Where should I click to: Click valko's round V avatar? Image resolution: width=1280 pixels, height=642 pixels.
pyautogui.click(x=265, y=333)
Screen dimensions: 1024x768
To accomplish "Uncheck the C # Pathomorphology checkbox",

--

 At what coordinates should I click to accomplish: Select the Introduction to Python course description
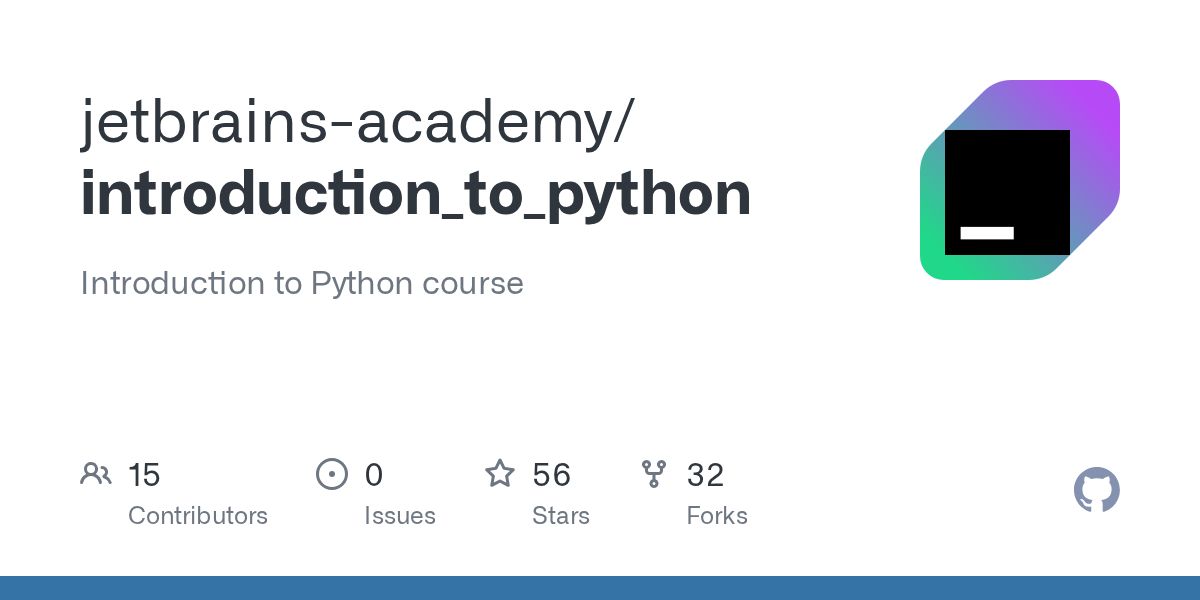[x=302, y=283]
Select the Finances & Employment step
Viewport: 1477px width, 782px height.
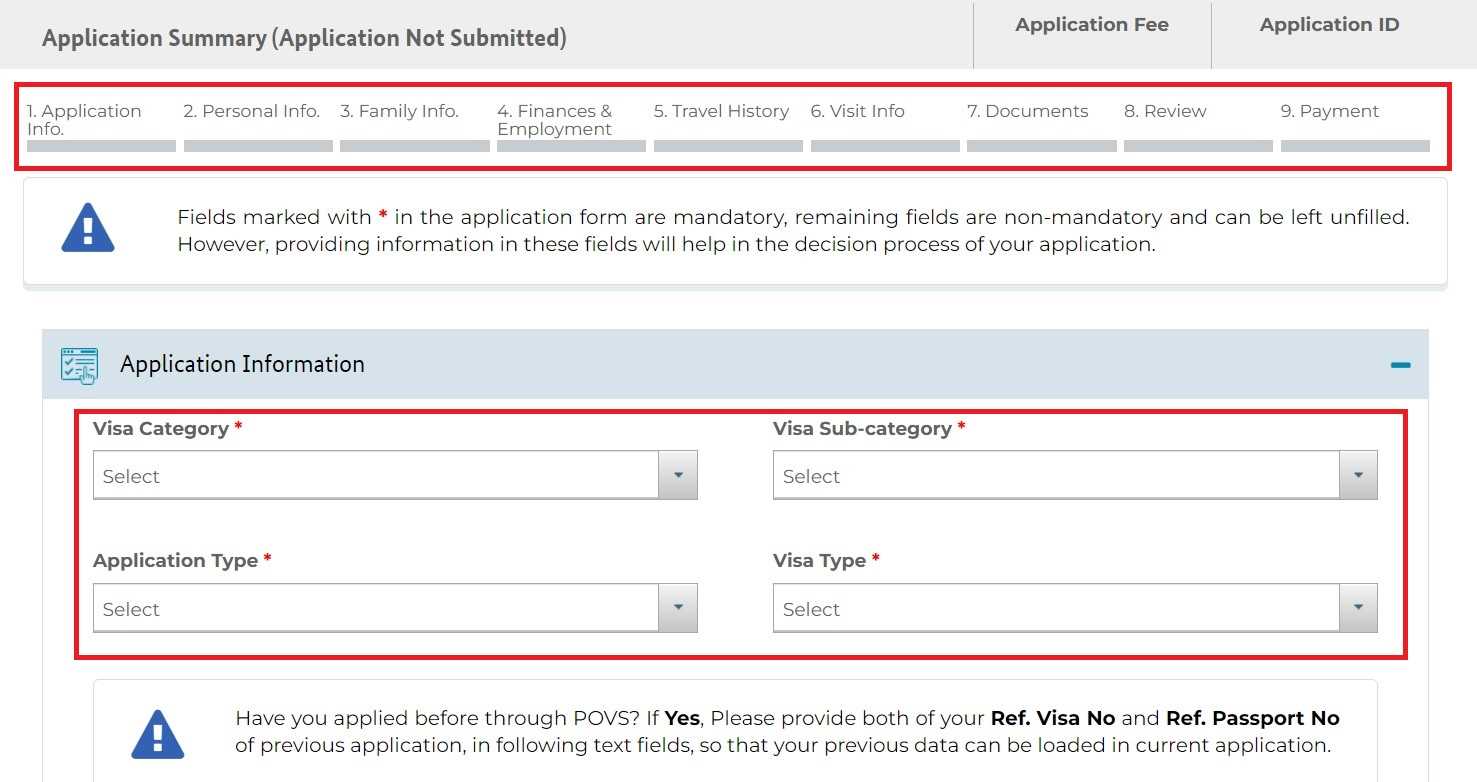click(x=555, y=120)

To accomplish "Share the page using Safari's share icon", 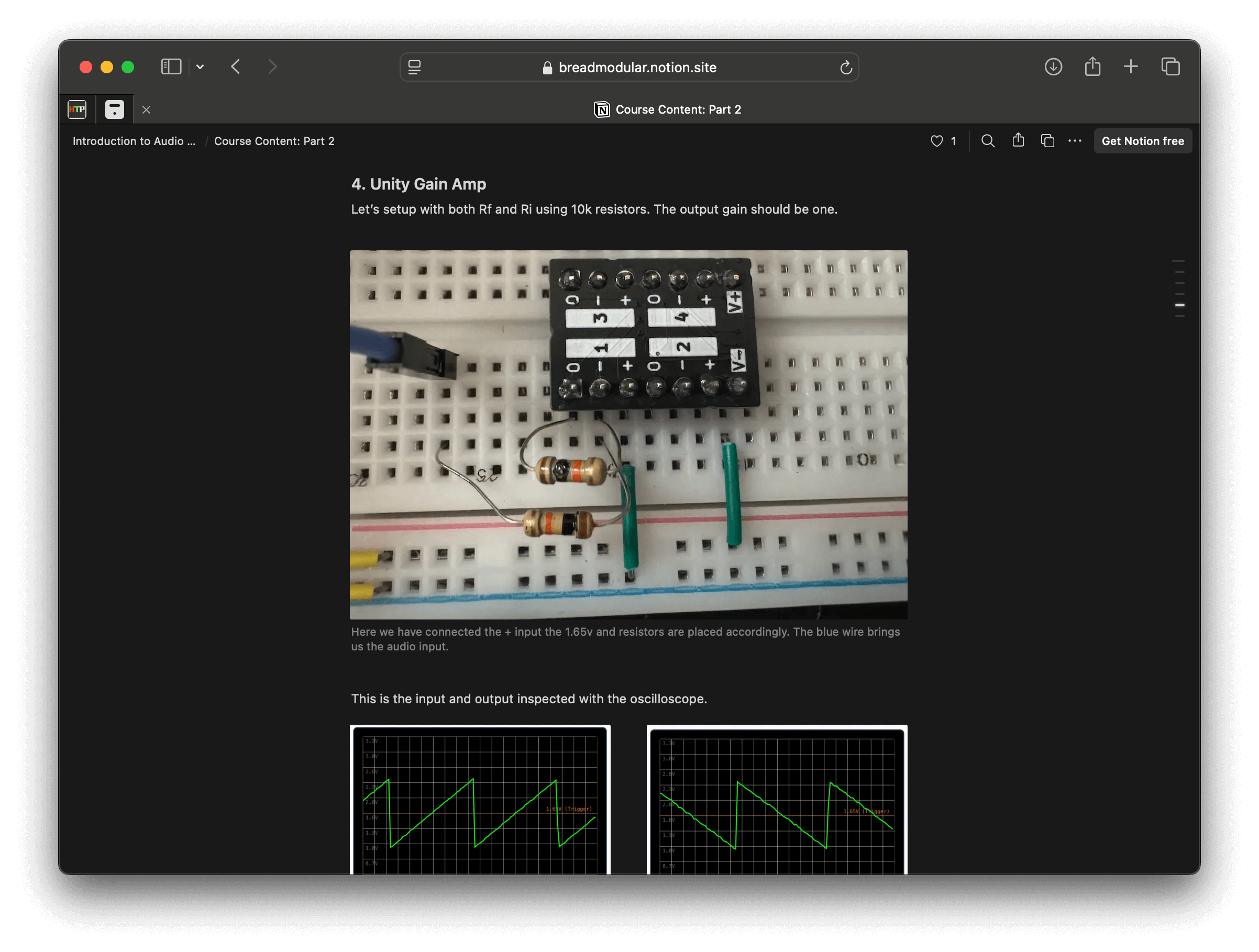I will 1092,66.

...

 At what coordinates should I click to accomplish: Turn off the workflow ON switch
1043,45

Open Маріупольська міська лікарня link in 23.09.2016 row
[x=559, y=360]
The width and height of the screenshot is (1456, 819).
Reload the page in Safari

- [Directions for this task] Show each line above that contains the string "coordinates". Case counts.

- [Answer to this task]
 At what coordinates should I click to accomplish: Select the Introduction to Python course description
 At what coordinates should I click to accomplish: Turn off the workflow ON switch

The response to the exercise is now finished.